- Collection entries
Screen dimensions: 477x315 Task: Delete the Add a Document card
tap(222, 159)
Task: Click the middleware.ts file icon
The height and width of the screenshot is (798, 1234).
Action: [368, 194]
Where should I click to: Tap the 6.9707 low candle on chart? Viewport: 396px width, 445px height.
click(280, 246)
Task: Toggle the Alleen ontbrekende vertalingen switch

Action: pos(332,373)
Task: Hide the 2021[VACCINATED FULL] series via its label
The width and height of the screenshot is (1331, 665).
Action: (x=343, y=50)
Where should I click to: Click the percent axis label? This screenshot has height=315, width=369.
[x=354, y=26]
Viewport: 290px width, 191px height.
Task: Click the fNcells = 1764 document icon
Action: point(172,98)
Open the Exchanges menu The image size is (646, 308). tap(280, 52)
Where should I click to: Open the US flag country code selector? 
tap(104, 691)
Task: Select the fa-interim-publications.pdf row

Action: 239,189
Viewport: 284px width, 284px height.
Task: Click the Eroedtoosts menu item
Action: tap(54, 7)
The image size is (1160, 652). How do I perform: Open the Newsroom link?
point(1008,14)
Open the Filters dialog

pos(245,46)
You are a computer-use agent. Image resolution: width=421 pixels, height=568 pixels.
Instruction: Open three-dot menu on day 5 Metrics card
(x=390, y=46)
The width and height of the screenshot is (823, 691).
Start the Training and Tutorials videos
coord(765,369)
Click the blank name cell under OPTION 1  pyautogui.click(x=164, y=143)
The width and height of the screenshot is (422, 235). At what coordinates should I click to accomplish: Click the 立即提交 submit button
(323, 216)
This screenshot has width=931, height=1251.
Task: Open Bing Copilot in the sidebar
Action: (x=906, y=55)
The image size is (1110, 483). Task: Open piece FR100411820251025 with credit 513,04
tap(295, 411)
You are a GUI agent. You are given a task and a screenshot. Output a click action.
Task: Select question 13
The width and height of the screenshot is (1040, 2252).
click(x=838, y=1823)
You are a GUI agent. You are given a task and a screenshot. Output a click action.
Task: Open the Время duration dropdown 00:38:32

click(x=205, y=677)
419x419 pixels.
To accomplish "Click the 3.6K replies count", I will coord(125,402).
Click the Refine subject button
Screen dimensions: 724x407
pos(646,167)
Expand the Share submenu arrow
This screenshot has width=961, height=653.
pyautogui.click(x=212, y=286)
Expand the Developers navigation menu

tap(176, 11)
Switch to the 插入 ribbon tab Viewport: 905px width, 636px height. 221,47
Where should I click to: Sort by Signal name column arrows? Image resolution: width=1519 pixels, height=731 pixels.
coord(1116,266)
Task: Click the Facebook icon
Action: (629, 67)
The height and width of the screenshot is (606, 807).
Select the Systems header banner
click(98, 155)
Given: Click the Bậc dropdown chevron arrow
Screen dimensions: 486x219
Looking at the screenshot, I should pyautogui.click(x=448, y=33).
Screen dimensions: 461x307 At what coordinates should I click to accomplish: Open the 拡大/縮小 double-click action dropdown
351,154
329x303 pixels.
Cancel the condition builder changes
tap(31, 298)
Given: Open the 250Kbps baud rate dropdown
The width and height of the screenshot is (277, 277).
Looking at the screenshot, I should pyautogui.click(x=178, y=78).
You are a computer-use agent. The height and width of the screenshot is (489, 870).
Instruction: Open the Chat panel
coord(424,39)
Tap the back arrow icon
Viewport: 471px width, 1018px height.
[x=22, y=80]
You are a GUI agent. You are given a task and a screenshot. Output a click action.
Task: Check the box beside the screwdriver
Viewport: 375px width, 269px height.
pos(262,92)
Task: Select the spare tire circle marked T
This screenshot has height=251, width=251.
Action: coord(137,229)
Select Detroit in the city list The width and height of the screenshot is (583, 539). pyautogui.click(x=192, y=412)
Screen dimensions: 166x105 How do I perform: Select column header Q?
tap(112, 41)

- Your task
Within the entries above, find every line where the string "computer" occurs, and copy it.

- Solved exercise
You are a computer-use agent. Image resolution: width=421 pixels, height=568 pixels.
You are a computer-use agent. The height and width of the screenshot is (489, 870).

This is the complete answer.